**Activity:** Scan the records below for the string "text" and return every line where it appears.

**Provided data:**

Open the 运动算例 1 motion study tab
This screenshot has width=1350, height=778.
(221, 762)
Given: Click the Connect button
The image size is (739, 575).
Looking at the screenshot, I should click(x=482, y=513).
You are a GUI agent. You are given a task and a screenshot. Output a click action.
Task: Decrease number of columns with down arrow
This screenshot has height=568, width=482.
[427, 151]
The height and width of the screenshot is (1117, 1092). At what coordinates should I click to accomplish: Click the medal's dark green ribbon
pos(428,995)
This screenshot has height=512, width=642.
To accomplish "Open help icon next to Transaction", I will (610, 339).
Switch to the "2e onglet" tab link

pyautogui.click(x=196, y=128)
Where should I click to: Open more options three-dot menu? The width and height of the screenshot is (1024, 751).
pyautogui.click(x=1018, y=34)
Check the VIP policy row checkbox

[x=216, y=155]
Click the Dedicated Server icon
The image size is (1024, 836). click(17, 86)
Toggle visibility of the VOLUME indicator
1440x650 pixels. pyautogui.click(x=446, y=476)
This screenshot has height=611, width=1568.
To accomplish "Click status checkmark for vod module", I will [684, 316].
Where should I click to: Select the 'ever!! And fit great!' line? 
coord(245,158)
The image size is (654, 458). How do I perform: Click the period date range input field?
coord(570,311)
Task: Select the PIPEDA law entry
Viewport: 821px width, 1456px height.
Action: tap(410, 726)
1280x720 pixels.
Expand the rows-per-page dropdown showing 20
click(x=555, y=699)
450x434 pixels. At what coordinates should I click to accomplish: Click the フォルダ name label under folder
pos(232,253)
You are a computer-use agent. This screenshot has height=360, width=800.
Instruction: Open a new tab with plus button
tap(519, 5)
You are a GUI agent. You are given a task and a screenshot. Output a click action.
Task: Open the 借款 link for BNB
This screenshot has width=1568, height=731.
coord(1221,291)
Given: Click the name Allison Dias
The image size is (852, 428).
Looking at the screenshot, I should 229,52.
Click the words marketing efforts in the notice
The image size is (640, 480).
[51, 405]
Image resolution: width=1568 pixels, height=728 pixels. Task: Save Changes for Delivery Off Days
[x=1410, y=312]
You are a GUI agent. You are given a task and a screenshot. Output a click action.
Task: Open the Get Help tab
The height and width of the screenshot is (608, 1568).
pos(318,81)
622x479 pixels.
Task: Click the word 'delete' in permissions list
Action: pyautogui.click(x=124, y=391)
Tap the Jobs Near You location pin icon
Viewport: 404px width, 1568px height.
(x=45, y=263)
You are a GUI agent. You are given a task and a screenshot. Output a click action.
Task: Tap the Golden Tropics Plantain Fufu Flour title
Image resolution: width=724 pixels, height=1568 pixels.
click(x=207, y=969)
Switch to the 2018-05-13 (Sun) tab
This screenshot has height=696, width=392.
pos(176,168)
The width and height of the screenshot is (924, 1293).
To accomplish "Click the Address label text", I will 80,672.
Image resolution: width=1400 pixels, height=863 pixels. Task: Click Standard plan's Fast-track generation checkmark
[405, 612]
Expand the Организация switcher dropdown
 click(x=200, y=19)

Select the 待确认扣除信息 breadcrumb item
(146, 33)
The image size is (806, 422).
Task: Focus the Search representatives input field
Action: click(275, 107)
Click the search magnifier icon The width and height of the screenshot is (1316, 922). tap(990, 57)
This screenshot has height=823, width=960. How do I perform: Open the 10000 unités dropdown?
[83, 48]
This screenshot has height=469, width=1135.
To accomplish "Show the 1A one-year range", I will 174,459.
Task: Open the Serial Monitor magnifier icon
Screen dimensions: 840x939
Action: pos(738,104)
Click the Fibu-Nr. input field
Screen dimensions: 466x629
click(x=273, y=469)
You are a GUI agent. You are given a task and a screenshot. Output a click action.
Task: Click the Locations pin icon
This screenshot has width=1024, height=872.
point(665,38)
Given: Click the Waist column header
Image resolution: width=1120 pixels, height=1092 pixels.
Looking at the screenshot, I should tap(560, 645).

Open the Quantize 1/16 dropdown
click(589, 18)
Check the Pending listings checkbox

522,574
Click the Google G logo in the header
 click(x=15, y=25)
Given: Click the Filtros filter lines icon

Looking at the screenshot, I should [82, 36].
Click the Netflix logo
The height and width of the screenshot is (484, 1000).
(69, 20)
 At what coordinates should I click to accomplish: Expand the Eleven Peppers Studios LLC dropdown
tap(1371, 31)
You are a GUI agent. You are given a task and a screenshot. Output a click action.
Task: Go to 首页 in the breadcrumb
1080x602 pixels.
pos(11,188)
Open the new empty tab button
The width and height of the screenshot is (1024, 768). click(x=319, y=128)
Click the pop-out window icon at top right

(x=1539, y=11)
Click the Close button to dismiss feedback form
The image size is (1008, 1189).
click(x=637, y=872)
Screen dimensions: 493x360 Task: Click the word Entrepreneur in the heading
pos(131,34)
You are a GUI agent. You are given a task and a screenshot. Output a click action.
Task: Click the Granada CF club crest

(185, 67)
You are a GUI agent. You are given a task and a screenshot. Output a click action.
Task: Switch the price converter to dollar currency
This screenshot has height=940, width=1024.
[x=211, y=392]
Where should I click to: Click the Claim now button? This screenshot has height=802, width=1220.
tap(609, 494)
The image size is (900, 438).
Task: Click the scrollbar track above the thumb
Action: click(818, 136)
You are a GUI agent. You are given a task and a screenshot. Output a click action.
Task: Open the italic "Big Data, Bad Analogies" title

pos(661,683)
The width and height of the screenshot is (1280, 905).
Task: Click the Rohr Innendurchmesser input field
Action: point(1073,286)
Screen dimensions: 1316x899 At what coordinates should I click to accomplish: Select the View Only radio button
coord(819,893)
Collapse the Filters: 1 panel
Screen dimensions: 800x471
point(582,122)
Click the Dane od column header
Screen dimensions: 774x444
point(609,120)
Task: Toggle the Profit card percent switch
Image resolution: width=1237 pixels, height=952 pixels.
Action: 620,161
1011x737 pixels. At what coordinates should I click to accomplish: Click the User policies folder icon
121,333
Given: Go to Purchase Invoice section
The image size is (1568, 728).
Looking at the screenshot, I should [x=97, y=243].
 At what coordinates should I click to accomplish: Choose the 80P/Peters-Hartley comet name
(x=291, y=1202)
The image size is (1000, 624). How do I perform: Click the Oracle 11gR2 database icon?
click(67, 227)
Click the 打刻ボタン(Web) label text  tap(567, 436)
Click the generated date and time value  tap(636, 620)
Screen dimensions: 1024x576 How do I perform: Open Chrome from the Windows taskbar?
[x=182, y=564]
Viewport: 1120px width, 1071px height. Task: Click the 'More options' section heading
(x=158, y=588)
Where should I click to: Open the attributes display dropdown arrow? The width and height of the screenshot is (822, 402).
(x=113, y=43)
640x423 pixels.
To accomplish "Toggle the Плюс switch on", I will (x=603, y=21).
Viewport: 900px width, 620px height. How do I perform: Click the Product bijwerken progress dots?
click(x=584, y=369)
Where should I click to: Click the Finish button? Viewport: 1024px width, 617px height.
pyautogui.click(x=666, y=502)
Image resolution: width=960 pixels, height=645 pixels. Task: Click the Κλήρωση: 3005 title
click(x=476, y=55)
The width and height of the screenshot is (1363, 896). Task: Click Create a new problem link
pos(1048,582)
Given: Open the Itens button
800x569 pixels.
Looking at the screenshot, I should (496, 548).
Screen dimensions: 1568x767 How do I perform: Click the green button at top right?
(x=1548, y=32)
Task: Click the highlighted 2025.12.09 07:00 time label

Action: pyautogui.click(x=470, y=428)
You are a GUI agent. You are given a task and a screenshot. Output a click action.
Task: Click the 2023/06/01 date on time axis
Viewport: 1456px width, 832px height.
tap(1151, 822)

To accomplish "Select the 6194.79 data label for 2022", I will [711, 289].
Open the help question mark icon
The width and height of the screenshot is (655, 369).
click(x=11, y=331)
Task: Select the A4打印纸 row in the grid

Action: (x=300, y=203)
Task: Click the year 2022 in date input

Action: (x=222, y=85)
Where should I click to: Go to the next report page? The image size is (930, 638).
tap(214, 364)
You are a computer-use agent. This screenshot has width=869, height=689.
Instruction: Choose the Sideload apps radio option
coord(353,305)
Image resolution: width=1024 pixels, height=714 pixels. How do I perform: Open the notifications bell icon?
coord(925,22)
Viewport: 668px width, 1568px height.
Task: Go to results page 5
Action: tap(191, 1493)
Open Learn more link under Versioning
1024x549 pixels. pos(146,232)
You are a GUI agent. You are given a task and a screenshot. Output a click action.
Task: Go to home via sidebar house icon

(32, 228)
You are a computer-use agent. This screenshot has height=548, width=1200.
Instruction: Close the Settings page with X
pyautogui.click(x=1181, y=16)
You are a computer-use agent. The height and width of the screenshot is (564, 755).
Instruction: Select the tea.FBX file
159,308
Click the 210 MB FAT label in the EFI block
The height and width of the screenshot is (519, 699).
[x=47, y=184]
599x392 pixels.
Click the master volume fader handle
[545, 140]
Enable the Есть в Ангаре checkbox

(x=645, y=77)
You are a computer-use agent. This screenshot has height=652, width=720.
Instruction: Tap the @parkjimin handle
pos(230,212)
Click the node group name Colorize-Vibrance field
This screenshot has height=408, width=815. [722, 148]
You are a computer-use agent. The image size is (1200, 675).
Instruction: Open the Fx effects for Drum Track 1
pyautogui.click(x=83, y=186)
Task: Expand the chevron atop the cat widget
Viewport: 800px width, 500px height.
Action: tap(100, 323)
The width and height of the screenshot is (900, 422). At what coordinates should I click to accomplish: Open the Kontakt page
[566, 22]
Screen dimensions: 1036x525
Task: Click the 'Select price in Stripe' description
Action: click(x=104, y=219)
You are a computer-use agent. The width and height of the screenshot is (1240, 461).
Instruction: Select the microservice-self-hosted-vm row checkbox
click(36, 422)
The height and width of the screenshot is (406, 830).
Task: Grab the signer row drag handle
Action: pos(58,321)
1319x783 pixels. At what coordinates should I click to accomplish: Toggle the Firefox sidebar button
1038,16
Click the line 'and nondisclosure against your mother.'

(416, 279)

**Response to this exercise:**
To accomplish "Click the Address label text", I will 80,672.
Click the 打刻ボタン(Web) label text  tap(567, 436)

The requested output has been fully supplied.